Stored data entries
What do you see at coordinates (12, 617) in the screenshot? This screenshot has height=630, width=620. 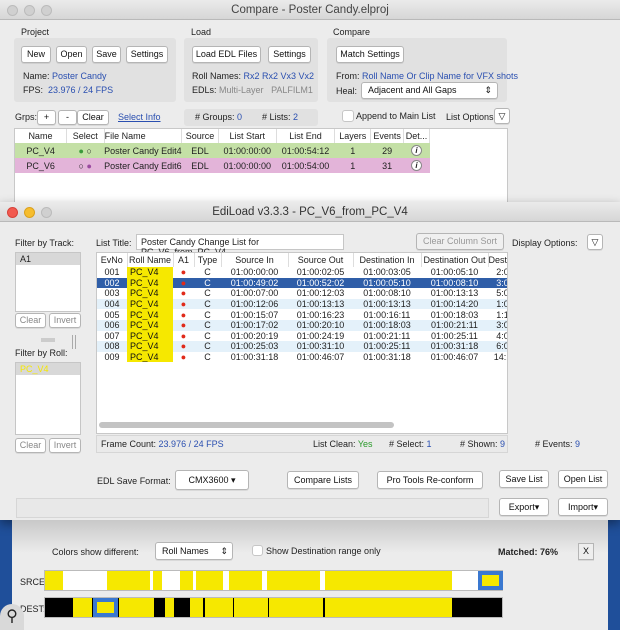 I see `magnifier-icon: ⚲` at bounding box center [12, 617].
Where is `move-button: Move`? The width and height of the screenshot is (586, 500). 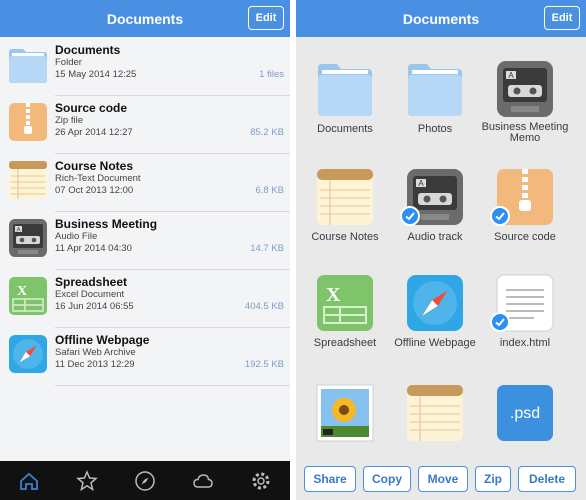
move-button: Move is located at coordinates (443, 479).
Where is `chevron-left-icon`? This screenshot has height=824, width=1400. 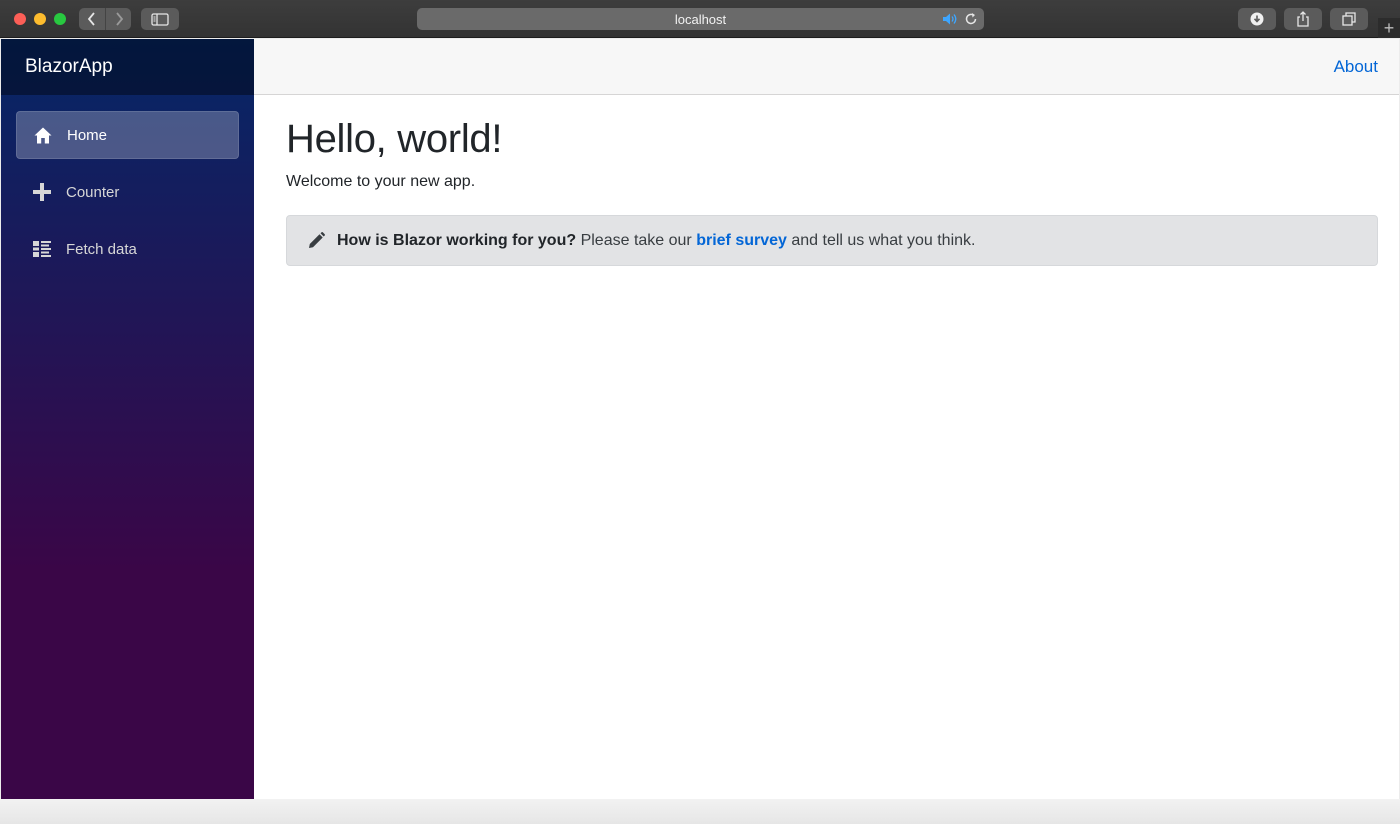 chevron-left-icon is located at coordinates (91, 19).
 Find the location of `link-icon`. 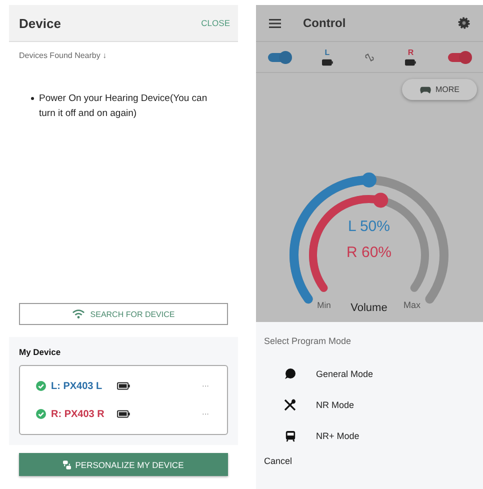

link-icon is located at coordinates (369, 57).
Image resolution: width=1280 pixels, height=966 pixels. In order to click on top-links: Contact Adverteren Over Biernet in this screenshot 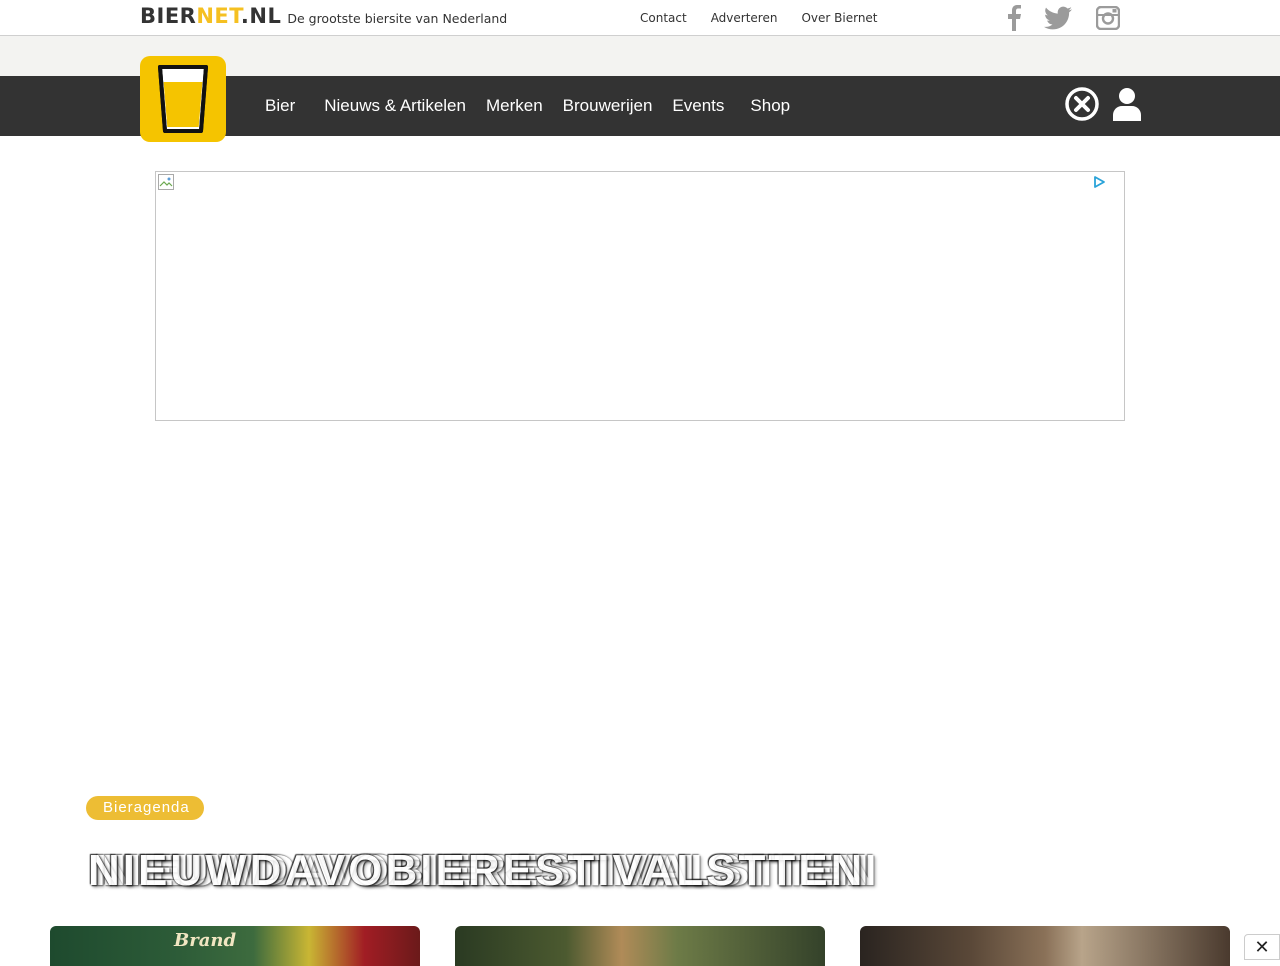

▶ Exercise details:
Switch "resolution" to "size" in the data, starting at the line that contains "Find the location" and ending at the end of the data, and leave everything else unchanged. Give back only those lines, without the pictures.

▶ Finished task:
 Find the location of `link-icon`. 

link-icon is located at coordinates (369, 57).
Image size: width=1280 pixels, height=966 pixels. In order to click on top-links: Contact Adverteren Over Biernet in this screenshot 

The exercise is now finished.